The data is to be set down once more, exactly as it reads.

::::

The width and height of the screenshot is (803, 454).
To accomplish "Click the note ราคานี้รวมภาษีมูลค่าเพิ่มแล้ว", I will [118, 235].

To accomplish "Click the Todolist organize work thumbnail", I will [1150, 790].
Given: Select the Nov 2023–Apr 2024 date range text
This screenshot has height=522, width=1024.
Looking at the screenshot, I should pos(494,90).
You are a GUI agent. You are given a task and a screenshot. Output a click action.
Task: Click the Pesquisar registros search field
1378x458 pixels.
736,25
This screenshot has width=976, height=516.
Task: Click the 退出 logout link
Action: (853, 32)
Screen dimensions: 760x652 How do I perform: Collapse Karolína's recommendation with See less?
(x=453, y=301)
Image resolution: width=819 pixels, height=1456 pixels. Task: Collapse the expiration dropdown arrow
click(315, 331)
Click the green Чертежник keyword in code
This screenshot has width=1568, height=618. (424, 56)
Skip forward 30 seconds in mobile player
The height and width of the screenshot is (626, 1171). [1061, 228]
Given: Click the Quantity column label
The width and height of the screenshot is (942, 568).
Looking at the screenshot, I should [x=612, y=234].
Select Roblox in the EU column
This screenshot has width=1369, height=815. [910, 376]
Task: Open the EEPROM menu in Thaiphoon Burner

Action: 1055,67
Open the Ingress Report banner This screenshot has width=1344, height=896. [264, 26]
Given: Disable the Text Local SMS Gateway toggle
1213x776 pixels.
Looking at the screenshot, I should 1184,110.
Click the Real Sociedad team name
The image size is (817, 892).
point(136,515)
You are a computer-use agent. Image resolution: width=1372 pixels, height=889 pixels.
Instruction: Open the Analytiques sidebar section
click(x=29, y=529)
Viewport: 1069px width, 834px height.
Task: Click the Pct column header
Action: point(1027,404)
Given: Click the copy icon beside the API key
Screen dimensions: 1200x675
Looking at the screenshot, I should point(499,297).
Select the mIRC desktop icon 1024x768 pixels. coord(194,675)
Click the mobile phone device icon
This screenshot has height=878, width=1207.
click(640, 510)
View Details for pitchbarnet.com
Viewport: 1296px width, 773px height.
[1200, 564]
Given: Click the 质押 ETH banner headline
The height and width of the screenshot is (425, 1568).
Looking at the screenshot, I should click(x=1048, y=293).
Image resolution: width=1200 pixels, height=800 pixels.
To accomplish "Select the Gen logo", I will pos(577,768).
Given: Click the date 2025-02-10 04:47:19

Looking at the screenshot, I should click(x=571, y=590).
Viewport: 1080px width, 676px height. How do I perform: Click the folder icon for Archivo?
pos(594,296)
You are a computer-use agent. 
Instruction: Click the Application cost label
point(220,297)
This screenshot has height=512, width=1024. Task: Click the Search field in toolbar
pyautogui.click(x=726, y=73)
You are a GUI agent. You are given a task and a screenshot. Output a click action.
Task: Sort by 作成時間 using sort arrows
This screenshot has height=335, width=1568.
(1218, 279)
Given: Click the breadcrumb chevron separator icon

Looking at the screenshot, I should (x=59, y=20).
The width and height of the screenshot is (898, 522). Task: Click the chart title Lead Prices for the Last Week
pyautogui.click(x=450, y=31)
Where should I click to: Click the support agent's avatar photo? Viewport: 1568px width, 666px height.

::::

**Exercise output**
The width and height of the screenshot is (803, 454).
To accomplish "Click the note ราคานี้รวมภาษีมูลค่าเพิ่มแล้ว", I will [118, 235].

To accomplish "Click the Todolist organize work thumbnail", I will [1150, 790].
Given: Select the Nov 2023–Apr 2024 date range text
This screenshot has height=522, width=1024.
Looking at the screenshot, I should pos(494,90).
You are a GUI agent. You are given a task and a screenshot. Output a click action.
Task: Click the Pesquisar registros search field
1378x458 pixels.
736,25
This screenshot has width=976, height=516.
Task: Click the 退出 logout link
Action: (853, 32)
Screen dimensions: 760x652 How do I perform: Collapse Karolína's recommendation with See less?
(x=453, y=301)
Image resolution: width=819 pixels, height=1456 pixels. Task: Collapse the expiration dropdown arrow
click(315, 331)
Click the green Чертежник keyword in code
This screenshot has width=1568, height=618. (424, 56)
Skip forward 30 seconds in mobile player
The height and width of the screenshot is (626, 1171). [1061, 228]
Given: Click the Quantity column label
The width and height of the screenshot is (942, 568).
Looking at the screenshot, I should [x=612, y=234].
Select Roblox in the EU column
This screenshot has width=1369, height=815. [910, 376]
Task: Open the EEPROM menu in Thaiphoon Burner

Action: 1055,67
Open the Ingress Report banner This screenshot has width=1344, height=896. [264, 26]
Given: Disable the Text Local SMS Gateway toggle
1213x776 pixels.
Looking at the screenshot, I should 1184,110.
Click the Real Sociedad team name
The image size is (817, 892).
point(136,515)
You are a computer-use agent. Image resolution: width=1372 pixels, height=889 pixels.
Instruction: Open the Analytiques sidebar section
click(x=29, y=529)
Viewport: 1069px width, 834px height.
Task: Click the Pct column header
Action: point(1027,404)
Given: Click the copy icon beside the API key
Screen dimensions: 1200x675
Looking at the screenshot, I should point(499,297).
Select the mIRC desktop icon 1024x768 pixels. coord(194,675)
Click the mobile phone device icon
This screenshot has height=878, width=1207.
click(640, 510)
View Details for pitchbarnet.com
Viewport: 1296px width, 773px height.
[1200, 564]
Given: Click the 质押 ETH banner headline
The height and width of the screenshot is (425, 1568).
Looking at the screenshot, I should click(x=1048, y=293).
Image resolution: width=1200 pixels, height=800 pixels.
To accomplish "Select the Gen logo", I will pos(577,768).
Given: Click the date 2025-02-10 04:47:19

Looking at the screenshot, I should click(x=571, y=590).
Viewport: 1080px width, 676px height. How do I perform: Click the folder icon for Archivo?
pos(594,296)
You are a computer-use agent. 
Instruction: Click the Application cost label
point(220,297)
This screenshot has height=512, width=1024. Task: Click the Search field in toolbar
pyautogui.click(x=726, y=73)
You are a GUI agent. You are given a task and a screenshot. Output a click action.
Task: Sort by 作成時間 using sort arrows
This screenshot has height=335, width=1568.
(1218, 279)
Given: Click the breadcrumb chevron separator icon

Looking at the screenshot, I should (x=59, y=20).
The width and height of the screenshot is (898, 522). Task: Click the chart title Lead Prices for the Last Week
pyautogui.click(x=450, y=31)
Where should I click to: Click the support agent's avatar photo? Viewport: 1568px width, 666px height.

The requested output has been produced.